The Daytona 500 happened yesterday, first herald of spring for a lot of us. It was also something else, and all you had to do was look at the leaderboard to see it.
All these kids, right there at the top. All these kids, deciding what once got decided by Jeff Gordon and Tony Stewart and Dale Earnhardt (Sr. and Jr.) -- and even Jimmie Johnson, who's suddenly the old guard of the sport.
There, on Sunday afternoon, was Ryan Blaney, 24, leading 118 laps. Chasing him around at the front of the restrictor-plate freight train were a pile of other 20-somethings: Erik Jones and Joey Logano and Chase Elliott and Trevor Bayne and Austin Dillon and Daniel Suarez -- and also Darrell "Bubba" Wallace Jr., who would make history on a day stuffed with it.
Around all of it, there was this shine of newness -- a new-car smell, if you will -- that reminded you of golf a few years back, when an injury-ravaged Tiger Woods faded into irrelevance and the Rory McIlroys and Rickie Fowlers and Jordan Spieths began taking over the game.
In the end, after the usual Daytona chaos, it was Dillon who won, 27 years old and reaching back to the past to present the future. He won, after all, in that iconic forward-slanting 3, the number made famous by Earnhardt Sr. He won 20 years after Earnhardt put the 3 in Victory Lane in the 500, and 17 years to the day he died there on the last lap. He won with a kid's lucky penny glued to his dash just as Earnhardt had in 1998, and he won with the kind of move that was pure Earnhardt: Punting Almirola out of the way in the green-white-checker when Almirola moved over to block him.
Man had the Daytona 500 to win, same as Almirola did. Each did what he had to do to win it. It was old-school NASCAR, executed by its new face.

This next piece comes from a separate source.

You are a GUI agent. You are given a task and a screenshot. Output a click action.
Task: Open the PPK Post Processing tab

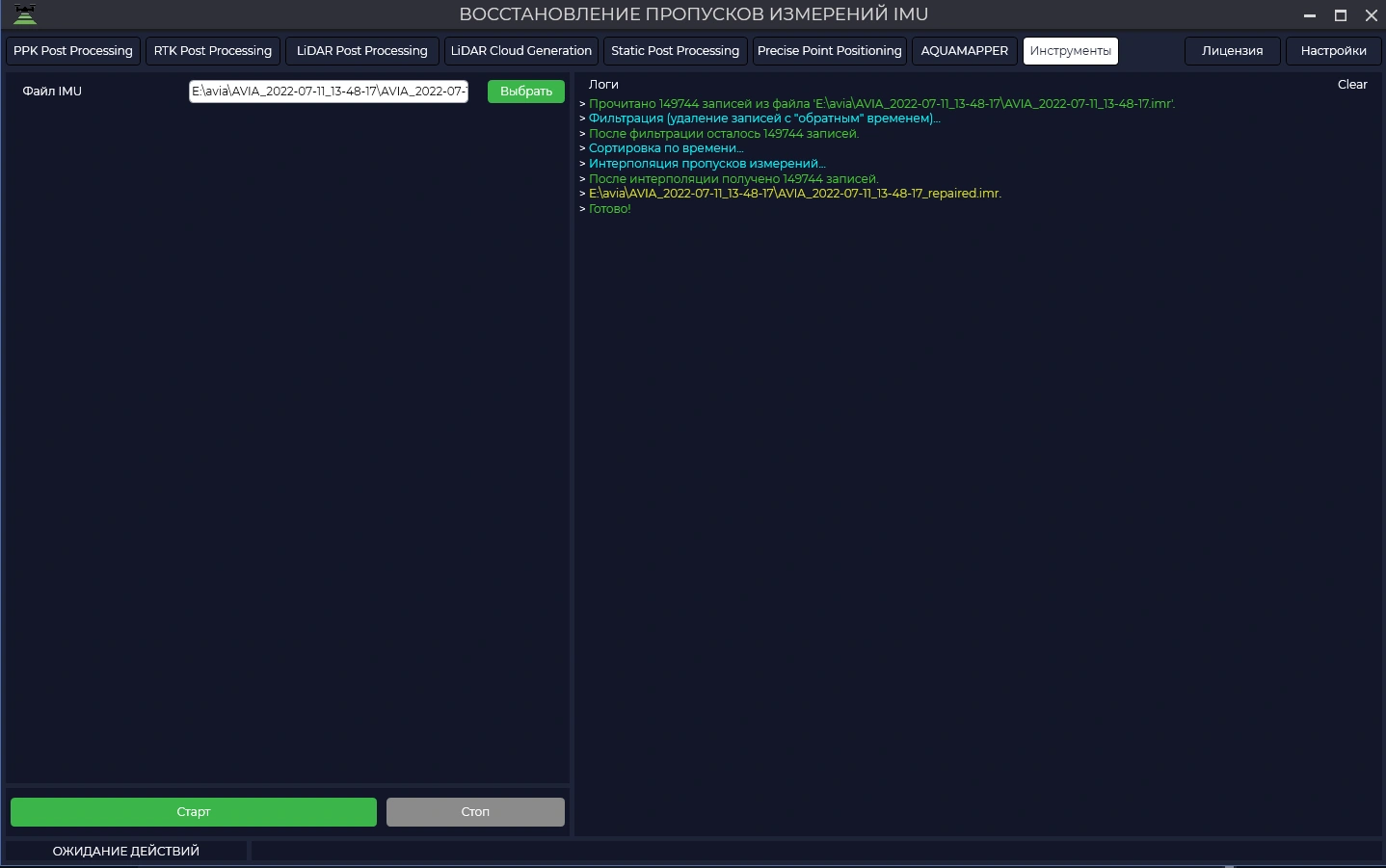click(73, 51)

Nowhere was that new face more literally obvious than in the car that behind Dillon. Wallace, 24, was driving it. He gave Dillon the shove that got him to Almirola, then outdragged veteran Denny Hamlin to the line to finish second.
Then he broke down and cried in the postrace presser, overwhelmed by the weight of history. This will happen when you're the first African-American to run regularly in the Cup series since Wendell Scott in the 1960s. This will also happen when you finish second at Daytona, the highest finish in the 500 for an African-American driver ever, and the highest finish for an African-American in any NASCAR Cup race since Scott won in Jacksonville, Fla., 55 years ago.

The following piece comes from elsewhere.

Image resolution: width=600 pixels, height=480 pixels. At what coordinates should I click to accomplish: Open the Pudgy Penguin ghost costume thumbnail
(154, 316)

And he, too, reached back to the past to present the future. Hank Aaron called him before the race. Formula One champion Lewis Hamilton, who is also black, tweeted his congratulations. And lest anyone forget, this happened during Black History Month, when everyone reaches back to the past to illustrate how far people of color have come in America, and how much farther there still is to go.
Sometimes the page turns right in front of you. And there is nothing figurative about it.
Sunday afternoon, on a February day brimful with echoes, the page turned. And what it revealed, what it always reveals, was the best part.
Because beyond that page, you could see all the others yet to be turned.